YOUR TASK =
Please rewrite everything from the line containing "The width and height of the screenshot is (540, 960)." down to the line containing "[x=544, y=230]", replacing "Image resolution" with "Screen size" and leaving all else unchanged.

RECORDS SUPPLIED =
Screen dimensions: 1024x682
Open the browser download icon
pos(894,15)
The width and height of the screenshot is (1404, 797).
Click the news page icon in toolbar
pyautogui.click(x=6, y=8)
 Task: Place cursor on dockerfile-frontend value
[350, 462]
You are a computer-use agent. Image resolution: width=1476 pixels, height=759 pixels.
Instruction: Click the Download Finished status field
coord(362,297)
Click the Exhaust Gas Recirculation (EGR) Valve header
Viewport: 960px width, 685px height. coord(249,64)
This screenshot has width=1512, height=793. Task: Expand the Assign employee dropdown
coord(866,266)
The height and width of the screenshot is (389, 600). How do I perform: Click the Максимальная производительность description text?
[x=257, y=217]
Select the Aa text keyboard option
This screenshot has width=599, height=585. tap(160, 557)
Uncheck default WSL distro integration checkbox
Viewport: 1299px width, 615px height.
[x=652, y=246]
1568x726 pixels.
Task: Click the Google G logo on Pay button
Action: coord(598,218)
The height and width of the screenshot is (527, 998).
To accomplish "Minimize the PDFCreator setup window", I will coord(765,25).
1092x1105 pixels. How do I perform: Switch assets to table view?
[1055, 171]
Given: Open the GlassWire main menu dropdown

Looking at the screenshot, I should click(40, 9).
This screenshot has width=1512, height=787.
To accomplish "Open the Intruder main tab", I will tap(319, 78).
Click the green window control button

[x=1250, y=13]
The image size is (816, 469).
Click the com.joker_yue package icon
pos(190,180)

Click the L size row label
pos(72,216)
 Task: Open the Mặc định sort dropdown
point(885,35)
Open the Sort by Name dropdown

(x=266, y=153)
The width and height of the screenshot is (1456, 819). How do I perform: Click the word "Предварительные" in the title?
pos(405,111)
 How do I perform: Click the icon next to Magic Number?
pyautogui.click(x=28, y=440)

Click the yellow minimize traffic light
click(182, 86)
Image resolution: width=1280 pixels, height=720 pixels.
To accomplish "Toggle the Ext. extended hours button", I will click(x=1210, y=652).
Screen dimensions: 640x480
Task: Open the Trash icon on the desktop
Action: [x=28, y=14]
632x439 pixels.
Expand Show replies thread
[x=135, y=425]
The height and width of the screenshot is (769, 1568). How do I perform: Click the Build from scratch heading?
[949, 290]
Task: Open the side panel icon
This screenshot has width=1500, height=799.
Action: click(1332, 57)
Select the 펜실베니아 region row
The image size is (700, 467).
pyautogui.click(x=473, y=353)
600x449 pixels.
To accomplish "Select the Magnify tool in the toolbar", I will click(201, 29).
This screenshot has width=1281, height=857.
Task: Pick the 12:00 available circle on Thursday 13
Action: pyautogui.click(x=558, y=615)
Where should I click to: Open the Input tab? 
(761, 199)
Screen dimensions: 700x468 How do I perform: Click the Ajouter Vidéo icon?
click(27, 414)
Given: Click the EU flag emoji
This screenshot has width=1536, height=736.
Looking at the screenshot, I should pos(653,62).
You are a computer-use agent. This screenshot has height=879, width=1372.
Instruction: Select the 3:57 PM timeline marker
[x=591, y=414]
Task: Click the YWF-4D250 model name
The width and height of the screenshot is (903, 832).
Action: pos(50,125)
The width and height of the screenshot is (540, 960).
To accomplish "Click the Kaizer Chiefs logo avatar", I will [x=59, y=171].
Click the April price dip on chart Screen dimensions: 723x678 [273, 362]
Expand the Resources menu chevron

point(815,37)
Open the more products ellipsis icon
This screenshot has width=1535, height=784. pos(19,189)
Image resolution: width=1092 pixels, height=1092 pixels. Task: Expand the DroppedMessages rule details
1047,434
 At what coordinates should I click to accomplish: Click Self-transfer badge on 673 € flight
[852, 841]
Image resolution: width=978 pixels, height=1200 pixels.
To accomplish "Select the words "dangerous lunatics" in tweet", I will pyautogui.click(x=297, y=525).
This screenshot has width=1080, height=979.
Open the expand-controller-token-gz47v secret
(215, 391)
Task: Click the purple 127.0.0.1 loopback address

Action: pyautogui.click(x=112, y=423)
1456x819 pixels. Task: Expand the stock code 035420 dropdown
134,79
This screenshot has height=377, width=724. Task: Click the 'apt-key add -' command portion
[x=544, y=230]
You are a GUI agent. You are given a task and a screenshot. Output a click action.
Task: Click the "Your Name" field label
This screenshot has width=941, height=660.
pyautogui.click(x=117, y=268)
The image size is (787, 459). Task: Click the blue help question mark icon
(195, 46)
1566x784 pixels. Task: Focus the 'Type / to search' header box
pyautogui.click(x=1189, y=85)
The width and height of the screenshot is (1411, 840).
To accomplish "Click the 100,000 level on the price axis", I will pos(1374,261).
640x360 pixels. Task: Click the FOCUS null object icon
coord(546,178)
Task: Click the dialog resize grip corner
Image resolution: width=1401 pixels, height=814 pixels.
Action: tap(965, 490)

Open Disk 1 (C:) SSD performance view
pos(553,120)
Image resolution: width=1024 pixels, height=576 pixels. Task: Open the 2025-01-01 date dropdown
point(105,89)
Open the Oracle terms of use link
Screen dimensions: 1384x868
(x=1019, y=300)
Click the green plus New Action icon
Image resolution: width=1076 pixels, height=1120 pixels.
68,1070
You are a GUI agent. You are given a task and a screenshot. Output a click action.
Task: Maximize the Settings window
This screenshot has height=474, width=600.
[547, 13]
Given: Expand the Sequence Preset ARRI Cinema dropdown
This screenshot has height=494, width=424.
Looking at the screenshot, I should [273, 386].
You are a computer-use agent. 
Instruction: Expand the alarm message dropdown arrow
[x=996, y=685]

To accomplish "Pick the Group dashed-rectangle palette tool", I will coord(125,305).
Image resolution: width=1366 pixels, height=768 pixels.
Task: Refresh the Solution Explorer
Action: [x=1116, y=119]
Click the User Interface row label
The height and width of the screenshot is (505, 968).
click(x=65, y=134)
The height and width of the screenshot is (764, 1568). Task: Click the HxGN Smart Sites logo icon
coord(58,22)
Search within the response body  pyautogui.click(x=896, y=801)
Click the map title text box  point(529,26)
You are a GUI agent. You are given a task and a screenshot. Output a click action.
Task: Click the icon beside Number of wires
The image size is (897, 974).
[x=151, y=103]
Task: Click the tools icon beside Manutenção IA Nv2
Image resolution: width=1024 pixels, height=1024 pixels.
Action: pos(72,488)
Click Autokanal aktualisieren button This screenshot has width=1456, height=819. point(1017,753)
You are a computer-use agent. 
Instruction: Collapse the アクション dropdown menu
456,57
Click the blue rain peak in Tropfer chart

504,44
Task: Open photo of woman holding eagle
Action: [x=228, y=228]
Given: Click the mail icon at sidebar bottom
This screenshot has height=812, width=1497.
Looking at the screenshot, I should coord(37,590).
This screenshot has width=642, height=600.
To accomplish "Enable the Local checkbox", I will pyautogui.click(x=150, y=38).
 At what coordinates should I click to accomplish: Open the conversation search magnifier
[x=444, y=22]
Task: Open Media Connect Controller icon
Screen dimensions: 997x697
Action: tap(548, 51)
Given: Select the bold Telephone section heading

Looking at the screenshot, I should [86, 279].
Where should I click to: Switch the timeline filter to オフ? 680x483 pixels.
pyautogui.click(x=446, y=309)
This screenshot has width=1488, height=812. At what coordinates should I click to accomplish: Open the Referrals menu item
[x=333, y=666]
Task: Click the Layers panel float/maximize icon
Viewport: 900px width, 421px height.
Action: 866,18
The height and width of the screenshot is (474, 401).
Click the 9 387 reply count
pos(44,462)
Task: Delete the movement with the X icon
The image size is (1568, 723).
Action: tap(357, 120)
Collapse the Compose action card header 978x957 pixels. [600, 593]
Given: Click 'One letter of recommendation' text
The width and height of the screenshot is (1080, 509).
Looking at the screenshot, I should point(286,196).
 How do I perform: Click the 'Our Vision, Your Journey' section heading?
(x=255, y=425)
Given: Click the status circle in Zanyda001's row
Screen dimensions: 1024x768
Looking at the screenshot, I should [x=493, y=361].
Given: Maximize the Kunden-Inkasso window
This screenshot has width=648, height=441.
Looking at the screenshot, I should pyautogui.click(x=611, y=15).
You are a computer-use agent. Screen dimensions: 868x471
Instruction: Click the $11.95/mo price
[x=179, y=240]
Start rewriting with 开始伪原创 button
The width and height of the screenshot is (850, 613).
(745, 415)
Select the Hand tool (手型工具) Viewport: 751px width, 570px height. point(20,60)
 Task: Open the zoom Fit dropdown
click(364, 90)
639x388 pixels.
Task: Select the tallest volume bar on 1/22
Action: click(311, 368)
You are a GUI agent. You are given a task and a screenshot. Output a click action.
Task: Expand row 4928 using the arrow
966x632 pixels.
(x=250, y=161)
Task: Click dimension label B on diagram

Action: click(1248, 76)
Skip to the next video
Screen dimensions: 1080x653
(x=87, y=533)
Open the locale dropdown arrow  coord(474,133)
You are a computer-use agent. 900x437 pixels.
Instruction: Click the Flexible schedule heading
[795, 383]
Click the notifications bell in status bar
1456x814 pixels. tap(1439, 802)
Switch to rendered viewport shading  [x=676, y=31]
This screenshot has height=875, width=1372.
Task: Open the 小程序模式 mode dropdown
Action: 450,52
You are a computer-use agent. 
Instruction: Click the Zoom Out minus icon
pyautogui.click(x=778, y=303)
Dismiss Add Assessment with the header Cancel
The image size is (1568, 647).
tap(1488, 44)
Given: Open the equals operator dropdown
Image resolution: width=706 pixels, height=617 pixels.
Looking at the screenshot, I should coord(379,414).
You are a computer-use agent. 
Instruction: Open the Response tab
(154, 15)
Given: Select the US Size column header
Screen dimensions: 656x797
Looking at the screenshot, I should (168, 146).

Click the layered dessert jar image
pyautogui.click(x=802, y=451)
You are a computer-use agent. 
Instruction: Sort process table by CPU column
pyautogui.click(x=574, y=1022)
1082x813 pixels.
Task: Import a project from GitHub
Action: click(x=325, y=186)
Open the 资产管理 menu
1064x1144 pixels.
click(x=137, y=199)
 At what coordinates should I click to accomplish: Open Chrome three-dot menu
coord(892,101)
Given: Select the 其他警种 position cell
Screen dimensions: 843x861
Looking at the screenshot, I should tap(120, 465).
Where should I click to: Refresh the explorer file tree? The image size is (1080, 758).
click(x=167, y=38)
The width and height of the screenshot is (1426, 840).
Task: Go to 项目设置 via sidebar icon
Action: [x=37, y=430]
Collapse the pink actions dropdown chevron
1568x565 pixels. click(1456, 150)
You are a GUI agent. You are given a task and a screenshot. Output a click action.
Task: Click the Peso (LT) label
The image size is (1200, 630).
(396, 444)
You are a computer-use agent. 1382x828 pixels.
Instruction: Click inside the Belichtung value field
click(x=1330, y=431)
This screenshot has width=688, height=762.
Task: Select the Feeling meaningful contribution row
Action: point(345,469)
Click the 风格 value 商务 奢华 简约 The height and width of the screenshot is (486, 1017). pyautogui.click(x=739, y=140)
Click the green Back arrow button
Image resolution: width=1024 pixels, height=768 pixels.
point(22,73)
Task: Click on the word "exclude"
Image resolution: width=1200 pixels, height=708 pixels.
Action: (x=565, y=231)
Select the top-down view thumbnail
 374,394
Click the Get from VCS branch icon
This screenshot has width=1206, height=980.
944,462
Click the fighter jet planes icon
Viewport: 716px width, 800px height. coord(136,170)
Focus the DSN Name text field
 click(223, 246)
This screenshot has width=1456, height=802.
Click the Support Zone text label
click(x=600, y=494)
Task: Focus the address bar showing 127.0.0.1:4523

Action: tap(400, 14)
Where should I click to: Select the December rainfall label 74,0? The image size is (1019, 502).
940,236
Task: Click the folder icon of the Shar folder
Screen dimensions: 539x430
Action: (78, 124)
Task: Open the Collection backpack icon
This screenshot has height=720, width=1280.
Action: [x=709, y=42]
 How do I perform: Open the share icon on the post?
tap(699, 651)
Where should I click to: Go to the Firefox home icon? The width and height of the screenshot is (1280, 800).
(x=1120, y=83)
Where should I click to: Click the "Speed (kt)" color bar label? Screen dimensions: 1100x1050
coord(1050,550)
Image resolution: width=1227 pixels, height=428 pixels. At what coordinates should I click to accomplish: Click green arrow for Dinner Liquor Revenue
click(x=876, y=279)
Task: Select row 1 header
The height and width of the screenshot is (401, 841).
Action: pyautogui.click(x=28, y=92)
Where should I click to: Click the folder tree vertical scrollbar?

OUTPUT FOR THIS EXERCISE =
The width and height of the screenshot is (540, 960).
To accomplish "Click the Kaizer Chiefs logo avatar", I will [x=59, y=171].
Click the April price dip on chart Screen dimensions: 723x678 [273, 362]
Expand the Resources menu chevron

point(815,37)
Open the more products ellipsis icon
This screenshot has width=1535, height=784. pos(19,189)
Screen size: width=1092 pixels, height=1092 pixels. Task: Expand the DroppedMessages rule details
1047,434
 At what coordinates should I click to accomplish: Click Self-transfer badge on 673 € flight
[852, 841]
Screen size: width=978 pixels, height=1200 pixels.
To accomplish "Select the words "dangerous lunatics" in tweet", I will pyautogui.click(x=297, y=525).
This screenshot has width=1080, height=979.
Open the expand-controller-token-gz47v secret
(215, 391)
Task: Click the purple 127.0.0.1 loopback address

Action: pyautogui.click(x=112, y=423)
1456x819 pixels. Task: Expand the stock code 035420 dropdown
134,79
This screenshot has height=377, width=724. Task: Click the 'apt-key add -' command portion
[x=544, y=230]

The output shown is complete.